Steven De Bruyn, Tony Gyselinck, Roland van Campenhout - Fortune Cookie

Munich Records

Het was alweer van 2001 geleden dat Roland van Campenhout een verbond smeedde met El Fish, wat resulteerde in de prachtplaat ‘Waterbottle’. Sindsdien was het niet ongebruikelijk om Roland en Steven De Bruyn samen op een podium te zien. En wellicht kregen ze al ontelbare keren de vraag: “Wanneer verschijnt er nog eens iets op plaat?”. Enter: ‘Fortune Cookie’, het gevolg van een samenwerking met jazzdrummer Tony Gyselinck, nog een derde begaafde Belgische muzikant.

Fortune Cookie



Slechts acht nummers geeft het drietal zichzelf en de luisteraar de tijd om mee te gaan in hun trip. Allumeuse Bayan trekt de plaat op gang. Eigenlijk komt de versmelting van de drie talenten en persoonlijkheden al tijdens dit openingsnummer het best tot zijn recht. Ingetogen streelt Tony Gyselinck zijn drumvellen, en vanuit de verte valt de mondharmonica in, zonder al te veel pretentie.

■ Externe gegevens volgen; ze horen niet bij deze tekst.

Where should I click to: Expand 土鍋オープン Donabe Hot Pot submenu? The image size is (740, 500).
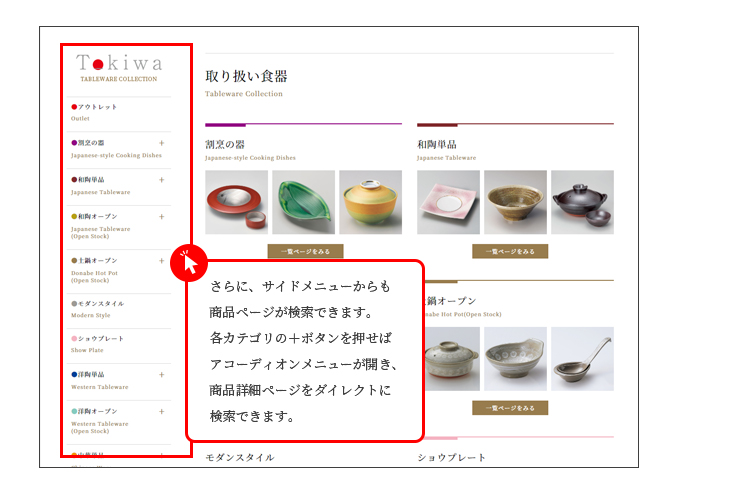click(x=161, y=261)
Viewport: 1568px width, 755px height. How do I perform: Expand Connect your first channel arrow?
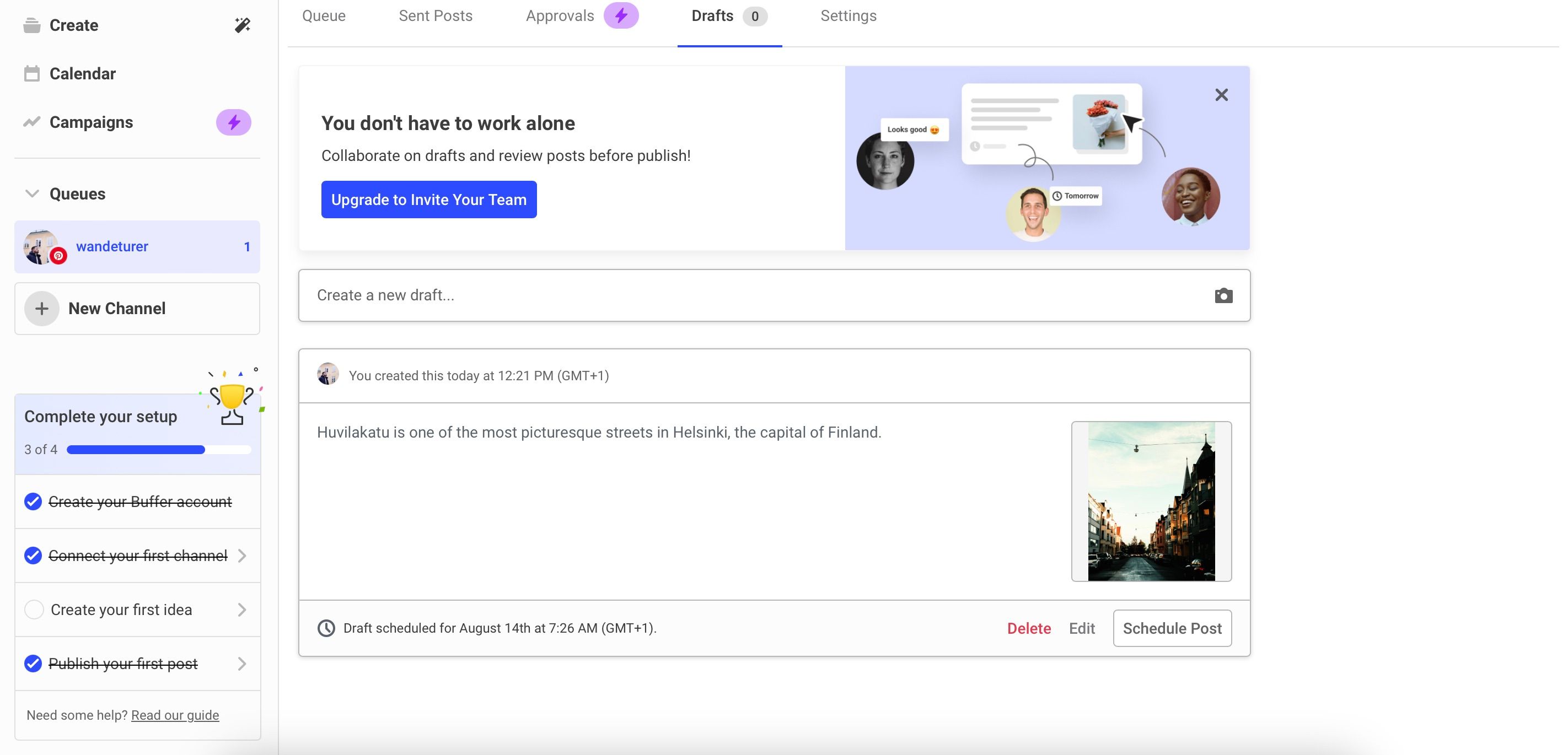click(242, 556)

Tijdens Reinvent Yourself mag de boel wat meer swingen. Het is ook leuk dat Steven De Bruyn hier de backings voor zijn rekening neemt. Maar zijn harp speelt natuurlijk een grotere rol, en zo hoort het ook. Op She Knows How zijn de rollen omgekeerd en is het Roland die de tweede stem inzingt. Dat De Bruyn trouwens een begenadigd zanger is, wordt duidelijk op Tiny Tiny.

Wie het geluk had het drietal live aan het werk te zien, heeft vast ook gemerkt dat ze zich als een vis in het water voelen op een podium. Al die live-ervaring en het plezier om samen te spelen, voelt de luisteraar ook op deze plaat. Gelukkig loopt al dat talent elkaar nergens in de weg. Blijkbaar is het niet al te moeilijk om tot een gezamenlijk compromis te komen, want nergens wordt het een gevecht tussen ego’s. Maar af en toe wordt een persoonlijke handtekening wat feller doorgedrukt. De sfeer van King Kong In The Lunapark, bijvoorbeeld, refereert aan ‘Never Enough’, de plaat die Roland maakte met Tom ‘Admiraal’ Van Laere.

Een echte uitschieter is moeilijk te benoemen, ‘Fortune Cookie’ haalt eigenlijk overal hetzelfde niveau. Dat maakt dat je soms vergeet om écht te luisteren, zodat bijvoorbeeld Teeth Grinder voorbij waait zonder dat je er erg in hebt. En zelfs na een druk op de repeatknop kan dit voorlaatste nummer eigenlijk moeilijk de aandacht vasthouden. Misschien bewijst het vooral live zijn meerwaarde. Er wordt naar hartelust geëxperimenteerd op deze plaat en ieder krijgt uitgebreid de kans om zijn ding te doen. Jammer dat het slechts acht nummers mag duren.